One could then perhaps term this kind of critique, first order critique of education – defined as critique that has as its subject the presence or non-presence of learning and knowledge, including all kinds of specifications of what that “learning” is that is most desirable, definitions and investigations into the ontology of knowledge, suggestions (i.e. “rituals” in the olded sense of the word)  regarding the proper performance of “education” for “learning” to occur, this bringing forth “knowledge”, the presence of which is established by equally well-performed practices of assessments.

This, then; my description – or perhaps “re-description” of education, would be a second order critique of education. Or is that the right word to use? Is the two things really similar, as two parts of the same overarching category of “critique”? Is not the first order critique something quite specific, intertwined with the practices that it is about?

Or is what I am doing here intertwined with education in a similar way, similar enough to call them different species of the same genus – so to speak? 

A first set of questions concerning education and research

Our first point of departure is that education and research are two parts of one overarching, characteristically modern liturgical order. They took form in parallel, mostly from the middle of the 19th century onward. They are united in their focus on the immaterial but powerful thing called knowledge – also refereed to as competence or, sometimes (creative, entrepreneurial) “spirit”.

A range of questions can be asked in relation to this substance:

  1. Under what conditions is it brought into being?
  2. How does it exist?
  3. How does it make its presence known?
  4. What are its powers?

1. Education and Research are institutions focused on the growth of this “thing” or “substance”. They differ in that education is focused on growth of knowledge (or spirit, or competence) as individual, while the aim of research is the development of knowledge as a property of us moderns as a collective. The point is that the substance around which both education and research circle can only be brought into being within these institutions. There are rules for knowledge production, and education and research are specifically designed to follow these rules. These rules are part of the ritual of education and research respectively.

2. Knowledge can exist in two forms in modernity: in individuals, as brought into being by education; in texts brought into being by research.
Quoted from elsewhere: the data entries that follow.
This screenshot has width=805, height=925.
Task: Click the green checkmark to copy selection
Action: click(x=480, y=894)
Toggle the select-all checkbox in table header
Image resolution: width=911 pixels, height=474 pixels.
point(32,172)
These are the two modes of existence of modern knowledge.

3. The “knowledge content” of individuals is measured within education by what we all are very familiar with as knowledge assessment. The knowledge content of texts is measured through peer-review. There is a clear parallel between education and research in that individuals (in education) and texts (in research) go through a highly formalized process of certification through which their knowledge content – its quantity and quality – is established.

From the perspective of modernity, these processes measure how much knowledge is present in the text or individual. From the anthropological perspective, these processes establish – in the sense of bringing-into-being – the presence of knowledge, in individuals and texts.

4. Knowledge is a powerful substance in modernity. From the perspective of modernity, it is thought to be powerful “in itself”, enhancing the power of thinking, understanding and action of individuals and functioning as a power of change, improvement and development for society in the form of research articles. From the anthropological perspective, on the other hand, it can be noted that – so to speak “behind the scenes” – a stable and invariant set of conventions make knowledge powerful:

  • being a certified carrier of individual knowledge – having a “knowledge certificate” – gives you access to employment within professions, often connected to a certain “knowledge kind”.
  • being a certified  producer of text-borne knowledge gives you access to research grants and positions within academia.

From an anthropological perspective, the value of knowledge, as it is reflected back on carriers and producers through invariant and stable conventions, can be seen as a self-referential message of the liturgical orders of education and research. The effects of knowledge, beyond this message, is far from obvious.